Marguerite Roberts

Marguerite Roberts

Marguerite Roberts was born on 21st February, 1905. She moved to Hollywood and found work as a secretary at Fox. Her real desire was to be a screenwriter and she sold her first script in 1931. This was followed by Jimmy and Sally (1933), College Scandal (1935), Men Without Names (1935), Hollywood Boulevard (1936) and Wild Money (1937).

In 1938 she married the writer John Sanford. She was now a $2,500-a-week contract writer at MGM. She later claimed she preferred writing roles for tough men: "I was weaned on stories about gunfighters and their doings, and I know all the lingo too. My grandfather came West as far as Colorado by covered wagon. He was a sheriff in the state's wildest days."

Other screenplays by Roberts include Escape (1940), Ziegfeld Girl (1941), Somewhere I'll Find You (1942), Dragon Seed (1944), Undercurrent (1946), The Sea of Grass (1947), Desire Me (1947), If Winter Comes (1947), Ambush (1949), Soldiers Three (1951) and Ivanhoe (1951).

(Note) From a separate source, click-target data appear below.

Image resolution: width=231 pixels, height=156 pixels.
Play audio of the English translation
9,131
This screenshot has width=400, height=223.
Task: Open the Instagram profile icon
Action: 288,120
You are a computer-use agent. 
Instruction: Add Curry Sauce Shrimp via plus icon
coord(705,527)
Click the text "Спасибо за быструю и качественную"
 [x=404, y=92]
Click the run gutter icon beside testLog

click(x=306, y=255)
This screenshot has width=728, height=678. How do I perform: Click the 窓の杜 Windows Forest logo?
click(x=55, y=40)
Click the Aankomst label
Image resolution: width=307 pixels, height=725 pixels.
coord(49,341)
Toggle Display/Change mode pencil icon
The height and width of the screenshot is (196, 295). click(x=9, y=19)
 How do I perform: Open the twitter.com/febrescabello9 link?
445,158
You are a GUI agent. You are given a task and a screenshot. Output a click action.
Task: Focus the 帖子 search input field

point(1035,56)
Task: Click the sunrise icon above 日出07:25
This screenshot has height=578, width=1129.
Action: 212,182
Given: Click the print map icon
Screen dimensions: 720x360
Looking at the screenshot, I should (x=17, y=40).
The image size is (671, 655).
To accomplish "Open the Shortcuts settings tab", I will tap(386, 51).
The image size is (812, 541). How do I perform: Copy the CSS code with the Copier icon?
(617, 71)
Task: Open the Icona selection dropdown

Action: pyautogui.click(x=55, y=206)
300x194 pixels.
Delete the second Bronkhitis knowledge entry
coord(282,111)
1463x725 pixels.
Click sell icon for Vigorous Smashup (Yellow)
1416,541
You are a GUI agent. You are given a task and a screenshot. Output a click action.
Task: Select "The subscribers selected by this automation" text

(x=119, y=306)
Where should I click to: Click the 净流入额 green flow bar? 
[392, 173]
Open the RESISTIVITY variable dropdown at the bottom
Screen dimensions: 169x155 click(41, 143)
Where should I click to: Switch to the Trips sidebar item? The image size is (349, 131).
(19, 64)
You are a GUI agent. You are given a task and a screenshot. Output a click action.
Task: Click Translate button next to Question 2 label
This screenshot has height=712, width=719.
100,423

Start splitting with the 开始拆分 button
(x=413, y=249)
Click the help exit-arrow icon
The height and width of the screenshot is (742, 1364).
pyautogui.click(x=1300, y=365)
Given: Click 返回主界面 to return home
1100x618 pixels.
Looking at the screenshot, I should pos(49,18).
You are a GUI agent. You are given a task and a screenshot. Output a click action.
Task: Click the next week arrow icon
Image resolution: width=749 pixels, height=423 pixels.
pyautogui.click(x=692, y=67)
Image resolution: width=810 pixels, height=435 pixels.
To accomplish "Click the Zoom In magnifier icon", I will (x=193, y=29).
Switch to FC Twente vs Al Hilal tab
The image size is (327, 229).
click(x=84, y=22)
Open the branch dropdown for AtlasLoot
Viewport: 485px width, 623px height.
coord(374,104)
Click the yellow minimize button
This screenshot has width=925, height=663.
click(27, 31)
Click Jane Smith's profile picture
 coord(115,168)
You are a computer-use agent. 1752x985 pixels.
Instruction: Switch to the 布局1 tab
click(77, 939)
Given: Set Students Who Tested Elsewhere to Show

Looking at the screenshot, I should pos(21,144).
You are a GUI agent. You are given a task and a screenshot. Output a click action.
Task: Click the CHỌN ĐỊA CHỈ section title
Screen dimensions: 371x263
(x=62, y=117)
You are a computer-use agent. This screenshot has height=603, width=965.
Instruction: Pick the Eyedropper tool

Roberts was a member of the American Communist Party and in 1951 she was ordered to appear before the House of Un-American Activities Committee. Roberts and her husband refused to name fellow members of the party and were both blacklisted.

After the blacklist was lifted Roberts wrote Diamond Head (1963), Rampage (1963), Love Has Many Faces (1965), Five Card Stud (1968), True Grit (1969), Norwood (1970), Shoot Out (1971) and Red Sky in the Morning (1971).

Marguerite Roberts died on 17th February, 1989. Her husband, John Sanford, published a memoir of her, A Palace of Silver, in 2002.